Love Matters (Archbishops’ Commission on Families and Households Report) Debate
Full Debate: Read Full DebateBaroness Butler-Sloss
Main Page: Baroness Butler-Sloss (Crossbench - Life peer)Department Debates - View all Baroness Butler-Sloss's debates with the Department for Work and Pensions
(11 months, 3 weeks ago)
Lords ChamberMy Lords, I am very sad not to continue with the suggestion of “Coronation Street”. I congratulate the Archbishop’s commission on its brave report. It is very welcome. It chimes with much work that I have done over many years. I found it very difficult, when looking through the report, to decide which of its many subjects to say something about today, but I shall pick up on children, building a fairer society and dysfunctional families. It is no wonder that I chose dysfunctional families, because I was a family judge, so nearly all my work has dealt with dysfunctional families or oligarchs hiding their money so they did not have to pay their wives.
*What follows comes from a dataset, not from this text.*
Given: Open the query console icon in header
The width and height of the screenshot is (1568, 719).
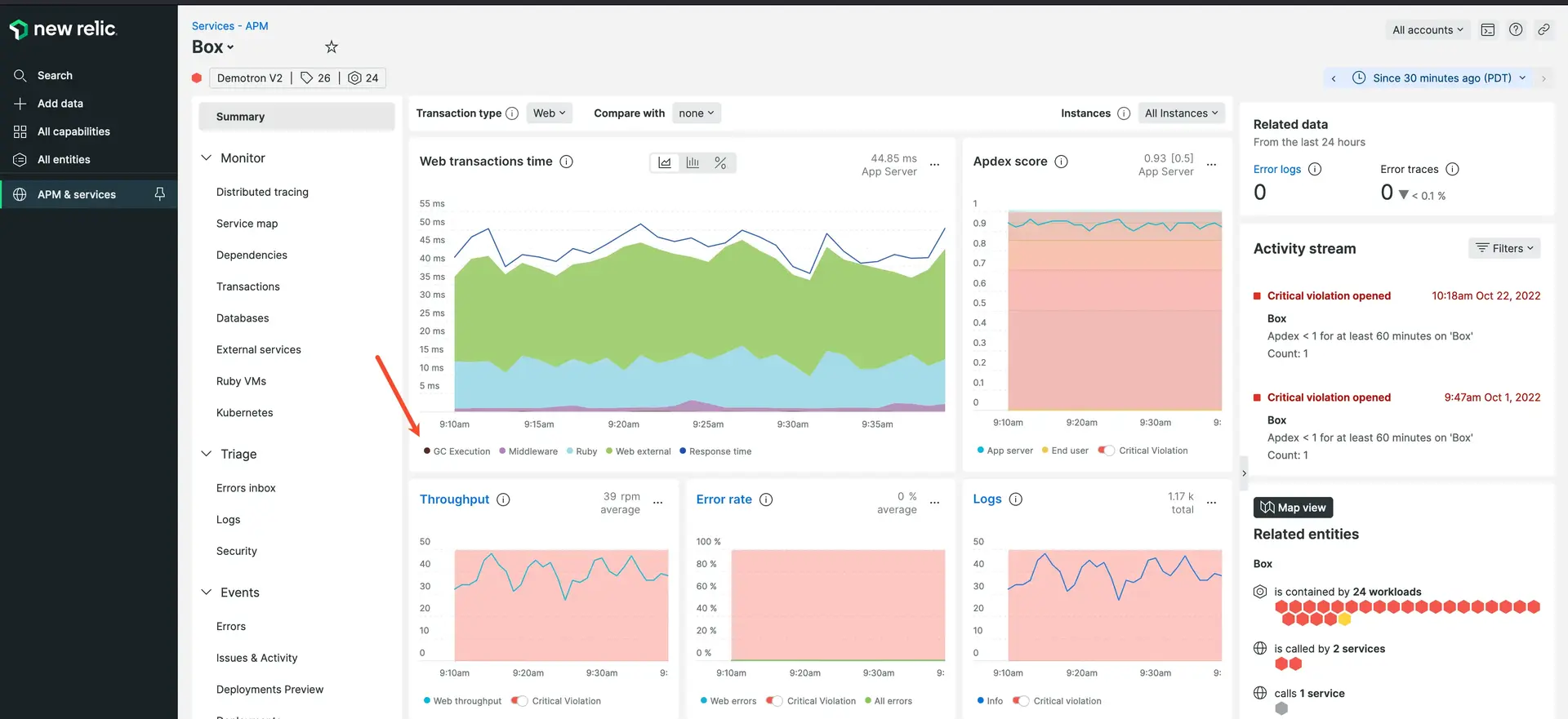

In 1987-88 I chaired the Cleveland inquiry on child abuse. One of its recommendations was that the child is a person, not an object of concern. I add, having heard for years since then how so many children are treated, that children are absolutely not packages.
I am impressed by this report’s emphasis on children, particularly on listening to children and young people and taking seriously what they have to say. Unusually, perhaps, children used to come and see me in my room, and I found that quite young children gave me astonishingly accurate reports of what they were concerned about and how they thought I, as a judge, might be able to put it right. I have seen a great many videos made by child psychiatrists and social workers with children as young as five or six giving an entirely accurate account of what has happened. I have to say that many times I preferred to hear that from a six year-old than from a 15 year-old, who might well have an agenda.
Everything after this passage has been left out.